Role of AMPK/ACC/SREBP-1 and MAPK Pathways in Glucose Intolerance and Liver Dysfunction of Largemouth Bass

Background and Objectives Largemouth bass ( Micropterus salmoides ), a carnivorous fish, struggles to process dietary carbohydrates, often resulting in energy metabolism issues and fatty liver disease. This study explored the liver glycolipid accumulation and mitochondrial dysfunction in both largemouth bass and primary hepatocytes treated with high glucose.

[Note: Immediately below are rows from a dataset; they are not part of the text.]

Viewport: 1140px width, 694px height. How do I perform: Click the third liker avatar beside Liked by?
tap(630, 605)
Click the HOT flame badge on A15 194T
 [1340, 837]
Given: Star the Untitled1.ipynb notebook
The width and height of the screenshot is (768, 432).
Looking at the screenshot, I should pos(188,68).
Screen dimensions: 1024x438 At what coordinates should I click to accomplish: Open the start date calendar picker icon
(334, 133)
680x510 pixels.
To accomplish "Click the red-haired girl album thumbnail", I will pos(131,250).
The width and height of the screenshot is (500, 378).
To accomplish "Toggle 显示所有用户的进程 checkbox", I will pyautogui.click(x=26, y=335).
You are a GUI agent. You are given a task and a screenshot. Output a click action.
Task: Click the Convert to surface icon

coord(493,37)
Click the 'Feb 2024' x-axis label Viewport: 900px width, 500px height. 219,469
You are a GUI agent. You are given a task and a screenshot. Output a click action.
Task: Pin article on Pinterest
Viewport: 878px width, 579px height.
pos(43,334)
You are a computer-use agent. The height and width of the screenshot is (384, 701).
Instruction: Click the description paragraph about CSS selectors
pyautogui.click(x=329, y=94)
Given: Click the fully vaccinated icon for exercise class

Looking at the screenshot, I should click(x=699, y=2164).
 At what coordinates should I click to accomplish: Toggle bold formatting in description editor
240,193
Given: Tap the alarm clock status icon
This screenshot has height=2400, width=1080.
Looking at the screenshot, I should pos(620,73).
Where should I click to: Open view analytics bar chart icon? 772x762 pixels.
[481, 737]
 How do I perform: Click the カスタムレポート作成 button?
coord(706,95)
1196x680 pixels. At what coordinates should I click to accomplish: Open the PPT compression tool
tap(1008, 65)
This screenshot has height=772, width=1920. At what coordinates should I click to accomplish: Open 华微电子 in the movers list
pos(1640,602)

Methods An 8-week feeding experiment was conducted to evaluated the effects of high carbohydrate (HC) diet on liver morphology, fatty acid metabolism, bile acid metabolism, and MAPK signaling pathways in largemouth bass. Primary hepatocytes were treated with high-glucose (HG) medium to simulate the conditions of high carbohydrate feeding to further evaluated the effects of high-glucose treatment on cell growth, ROS production, antioxidant capacity, mitochondrial fusion, fission, mitophagy and mitochondrial apoptosis. Results The results showed that the HC diet significantly increased the hepatosomatic and visceral somatic indices, causing liver enlargement, mitochondrial damage, and glycolipid buildup. Compared to a control diet, the HC diet enhanced lipid synthesis through the AMPK/ACC/SREBP-1 pathway and increased the phosphorylation levels of ERK, JNK and p38 MAPK, while it decreased bile acid synthesis by downregulating cholesterol 7-hydroxylase ( CYP7A1 ) and sterol 12-hydroxylase ( CYP8B1 ). In vitro experiments showed that high glucose (HG) treatment in primary hepatocytes inhibited cell growth, promoted apoptosis, increased reactive oxygen species (ROS), and reduced antioxidant capacity. Mechanistically, HG treatment led to mitochondrial fission and damage. Damaged mitochondria bind to autophagosomes for lysosomal degradation, resulting in mitochondrion-dependent apoptosis by regulating p38 MAPK/BCL-2/CAS3 signaling pathway. Conclusions High glucose could not only induce accumulation of lipid and glycogen mediated by the AMPK/ACC/SREBP-1 signaling pathway, but could activate p38MAPK-mediated signaling to induce mitochondrial apoptosis.